The goal of the project, which is carried out at the Graduate Research Center "3D Image Analysis and Synthesis", is the classification and localization of 3D objects in images. An appearance-based approach is applied. We don't use any segmentation process, which detects geometric features like edges or corners. 2-D local feature vectors are determined directly from pixel intensities in gray level images. They are computed using a wavelet transformation.
The components of the feature vectors are statistically modeled as normal distributed. In this way illumination changes and noises can be handled.In real scenes and applications objects could be placed on
heterogeneous background or be partly occluded. This is why
we introduced a separate background model. In the recognition phase the decision is made, which feature vectors belong to the object and which to the background. The components of the background vectors are then modeled using the uniform distribution.
A so called global assignment function makes it possible to
recognize more than one object in a scene. The number of
objects in an image is unknown. A special abort criterion
decides, when the searching process ends. The finding of an
efficient working abort criterion is very important.
The learning process begins with the image acquisition of
all possible object classes in many known poses. In the
laboratory environment, the images are taken with a special
setup with turntable and camera arm. In real problems of
object recognition in images, it is much easier to record
the objects using a hand-held camera. For this reason we
propose a new approach for object recognition, where the
image acquisition is done in this way. The poses of the
objects in all training frames are computed using a
so called structure-from-motion algorithm. The image acquisition process is, therefore, much easier, but we have to deal with an additional training inaccuracy.
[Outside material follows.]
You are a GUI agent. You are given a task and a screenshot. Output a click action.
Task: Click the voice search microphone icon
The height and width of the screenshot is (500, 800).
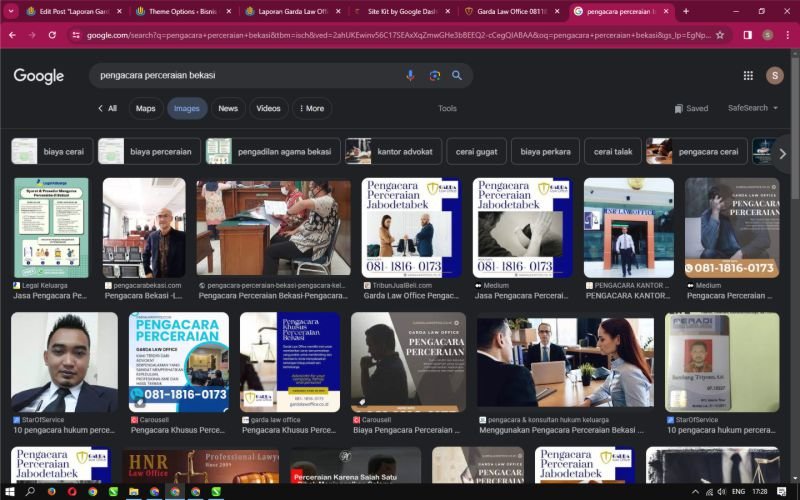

In order to evaluate the object recognition system we
took a very large image data base 3D-REAL-ENV. With
more than 30000 training images and more than 8000
test images with real heterogeneous background different
algorithms can be objective compared. The illumination
in the test images is different from the illumination
in the training phase.
In the last time the color modeling of the object is introduced. We use 6-D local feature vectors in this case,
whereas the wavelet transformation is performed separately for the red, the green, and the blue channel. The classification rate improved in this way from 55.4% (gray level modeling) to 87.3% (color modeling). The localization rate increased from 69.0% (gray level modeling) to 77.1% (color modeling).